START Text shown
Noise is bad for children

by Daniel Fink, MD, Chair, The Quiet Coalition

One of the nice things about doing a Google search is the serendipity of coming across something else.

I recently saw a mention of a World Health Organization statement that children shouldn’t be exposed to noise above 120 decibels, so I began searching for the source of that statement. While searching, I found this 2009 WHO PowerPoint presentation (pdf) about the adverse health effect of noise on children–not just hearing loss, but hypertension, increases in stress hormone levels, and difficulties learning, among a multitude of other adverse effects. Eventually, I found the 120 decibel recommendation in the WHO 1999 Community Noise Guidelines monograph.

It’s distressing that this information clearly has been known for so long–the pediatric noise hazards for almost a decade, the Community Noise Guidelines for almost two decades—and we still haven’t done anything to protect our children from noise.
END Text shown
START Information
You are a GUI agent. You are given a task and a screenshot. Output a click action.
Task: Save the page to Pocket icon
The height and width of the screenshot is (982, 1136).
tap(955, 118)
END Information
START Information
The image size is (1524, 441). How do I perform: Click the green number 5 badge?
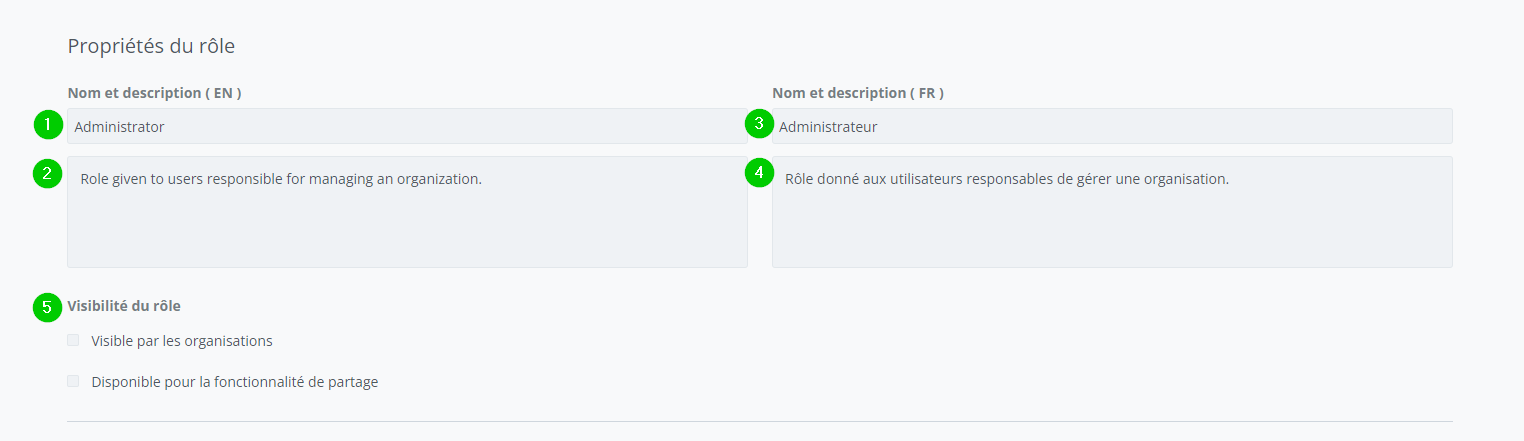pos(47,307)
END Information
Task prompt: Please resume the piece on noise harming children, picking up after its last sentence. None of the records figure in this.

Answer below:
With our first grandchild just born, I will renew my efforts to protect children and all people from the dangers of noise. I hope he grows up in a quieter world.

Dr. Daniel Fink is a leading noise activist based in the Los Angeles area. He is the founding chair of The Quiet Coalition, an organization of science, health, and legal professionals concerned about the impacts of noise on health, environment, learning, productivity, and quality of life in America. Dr Fink also is the interim chair of Quiet Communities’s Health Advisory Council, and he served on the board of the American Tinnitus Association from 2015-2018.